When I enrolled him I explained that he was significantly behind his peers. They said, don’t worry, we will help him. And they did. They put him in an intervention program. We had a couple meetings with administrators who all assured me they had the problem under control. 

By the end of our first year of public school, he was reading! Yay! All of his teachers loved him. He always worked hard, was kind to others, participated. ( Apparently working hard for teachers and working hard for mom are two very different things.)

I would get reports every couple months telling me about his progress. Lots of charts with little dots. Your child is here: dot. The rest of the class is here: dot. This is how far we are hoping to move his dot in the next couple months: dot. 

I attended all the parent teacher conferences and all his teachers assured me that he was working hard, giving his best, and they were all pleased with his progress. And so, we did three years of intensive intervention.

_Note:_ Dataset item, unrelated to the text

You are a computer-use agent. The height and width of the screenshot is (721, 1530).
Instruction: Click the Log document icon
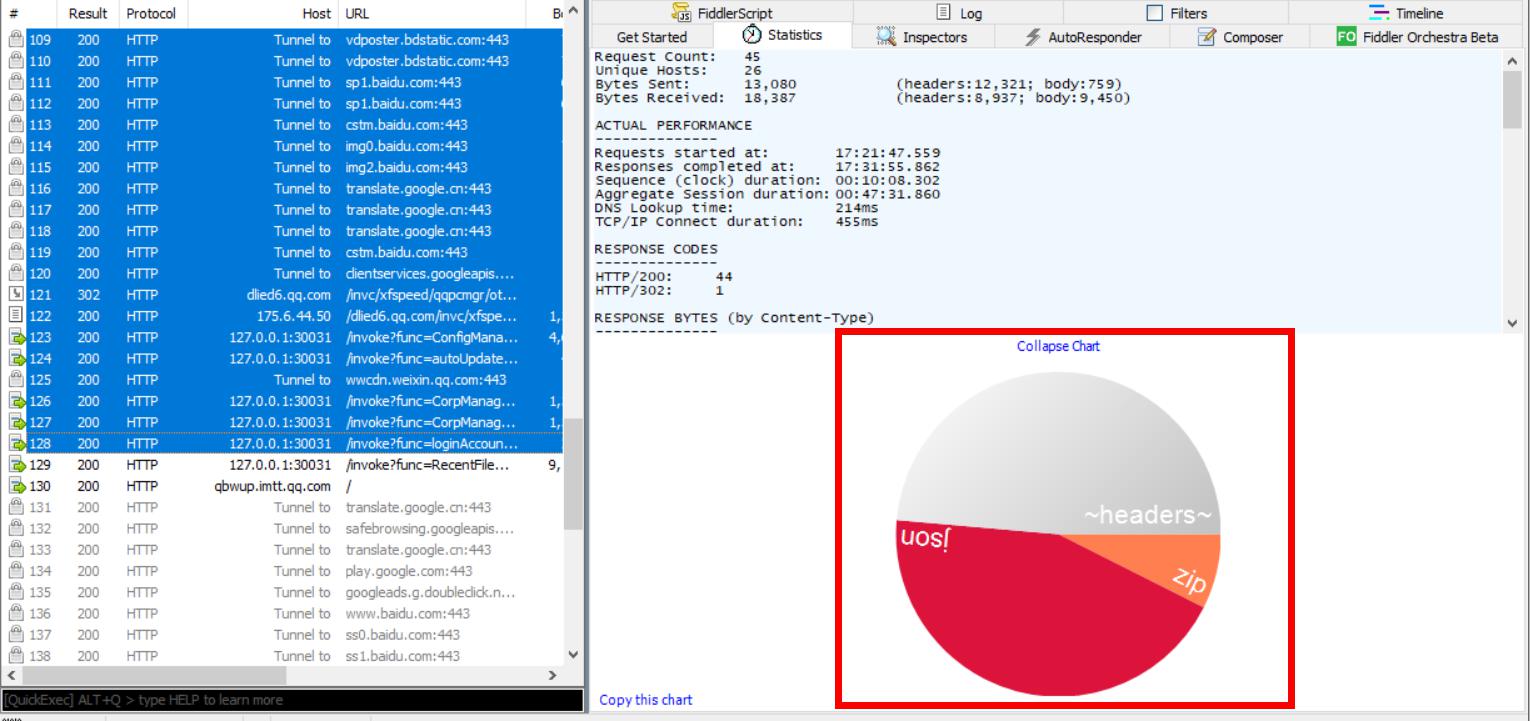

Last night I was going through his school folder and found a stapled pack of papers addressed to me. The front page was a letter addressed to all parents of 5th grade students. In the letter the teachers explained that, as a result of school getting out in March, our students were struggling with a bigger than normal gap. They were also having a harder time adjusting back to a school routine. No one’s fault. We just have to face these challenges head on. Etc etc. 

I went to flip to the next page, and I was fully expecting it to be an Intervention report where they would tell me that my child qualified for the intervention program, and these were his test results, and these were the steps they were going to take to help him. This was what I was expecting to see. 

Instead it was just two pages of test results from their beginning-of-the-year testing.  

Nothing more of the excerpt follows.